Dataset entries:
►

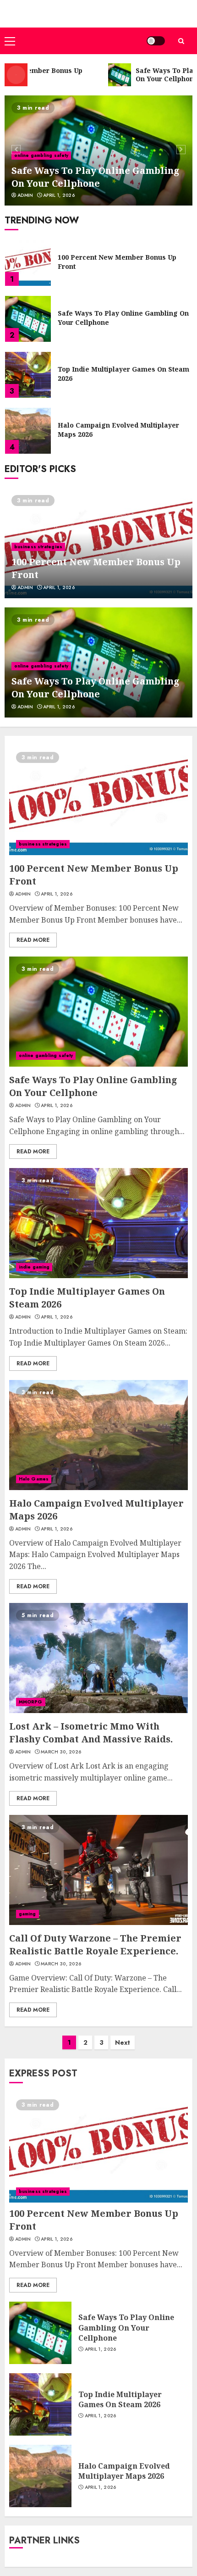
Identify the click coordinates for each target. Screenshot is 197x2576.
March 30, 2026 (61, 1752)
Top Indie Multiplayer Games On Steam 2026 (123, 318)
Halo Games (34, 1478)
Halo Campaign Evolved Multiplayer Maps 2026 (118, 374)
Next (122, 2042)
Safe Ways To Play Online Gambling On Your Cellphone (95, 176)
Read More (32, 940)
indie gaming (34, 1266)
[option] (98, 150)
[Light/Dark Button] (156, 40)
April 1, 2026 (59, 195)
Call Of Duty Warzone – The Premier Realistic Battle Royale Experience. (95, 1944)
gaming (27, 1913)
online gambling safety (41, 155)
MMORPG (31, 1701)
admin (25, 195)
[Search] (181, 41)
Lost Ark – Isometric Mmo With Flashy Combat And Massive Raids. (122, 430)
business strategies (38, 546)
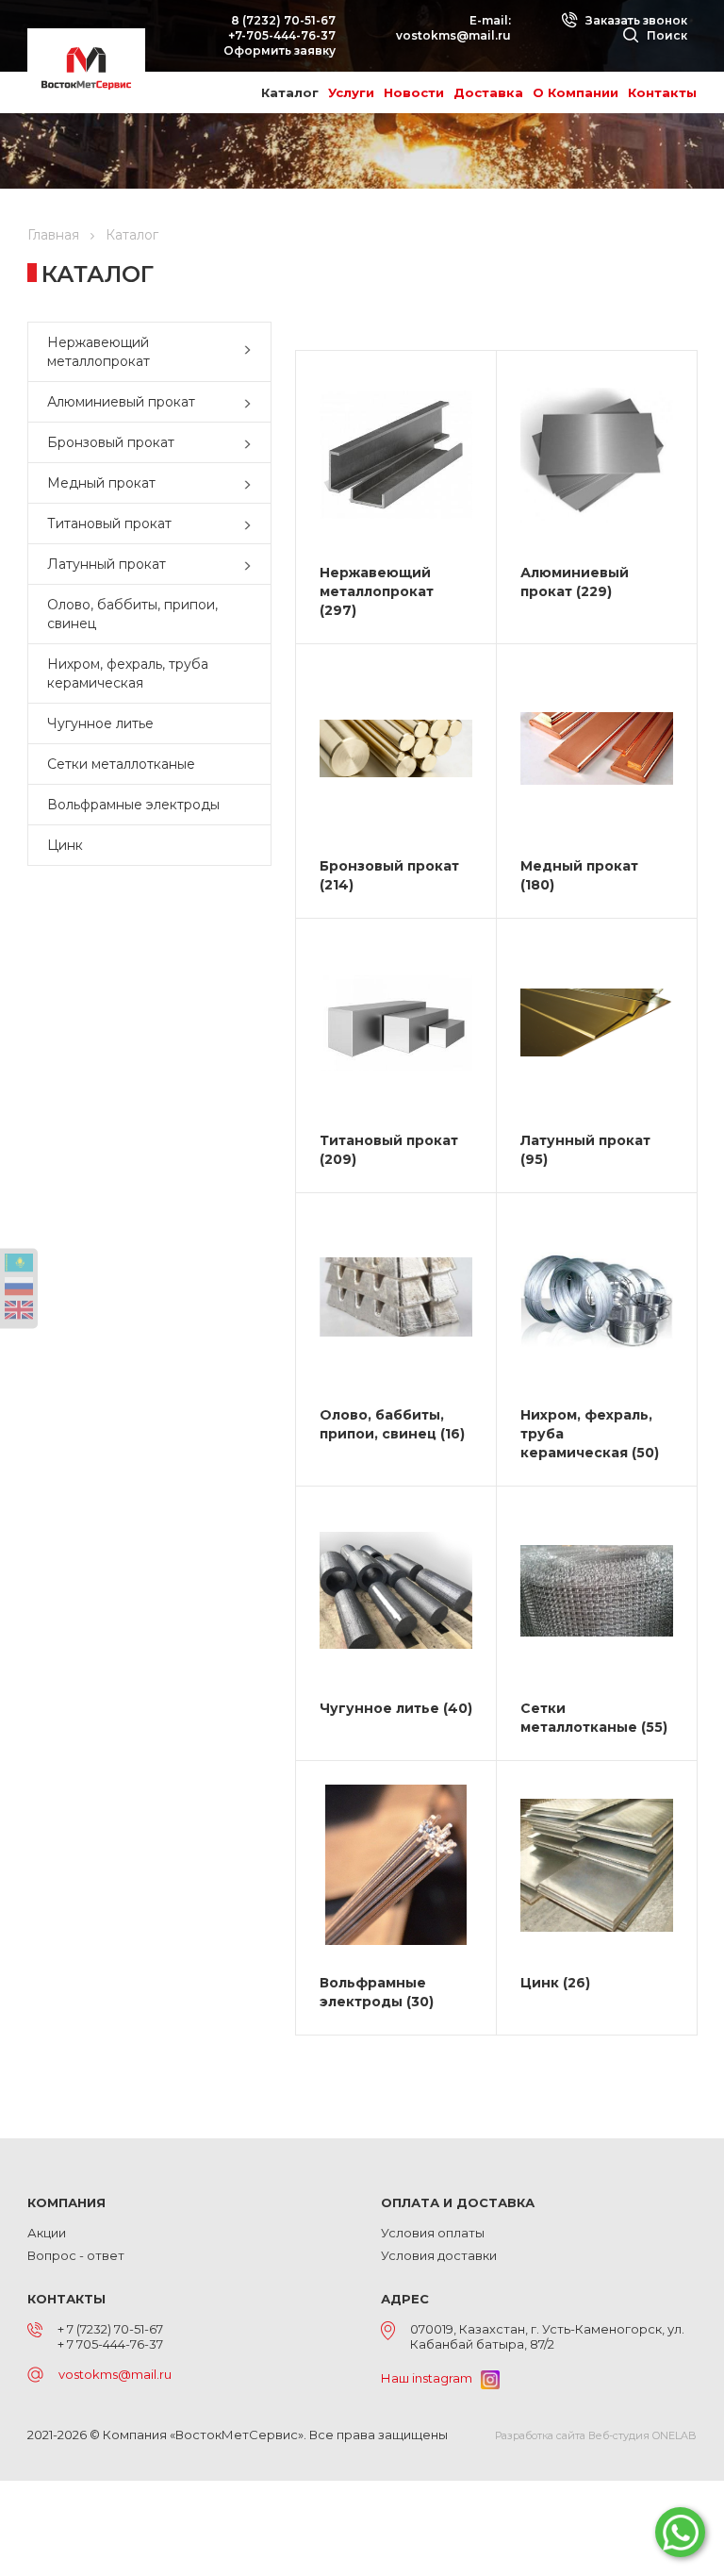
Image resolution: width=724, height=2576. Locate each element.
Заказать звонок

◄

● **EXERCISE BRIEF**: Set the pictures aside and transcribe the data above exactly.

● **ANSWER TO THIS EXERCISE**:
Identify the click coordinates for each target. Screenshot is 197x2576.
March 30, 2026 (61, 1752)
Top Indie Multiplayer Games On Steam 2026 (123, 318)
Halo Games (34, 1478)
Halo Campaign Evolved Multiplayer Maps 2026 (118, 374)
Next (122, 2042)
Safe Ways To Play Online Gambling On Your Cellphone (95, 176)
Read More (32, 940)
indie gaming (34, 1266)
[option] (98, 150)
[Light/Dark Button] (156, 40)
April 1, 2026 (59, 195)
Call Of Duty Warzone – The Premier Realistic Battle Royale Experience. (95, 1944)
gaming (27, 1913)
online gambling safety (41, 155)
MMORPG (31, 1701)
admin (25, 195)
[Search] (181, 41)
Lost Ark – Isometric Mmo With Flashy Combat And Massive Raids. (122, 430)
business strategies (38, 546)
Image resolution: width=724, height=2576. Locate each element.
Заказать звонок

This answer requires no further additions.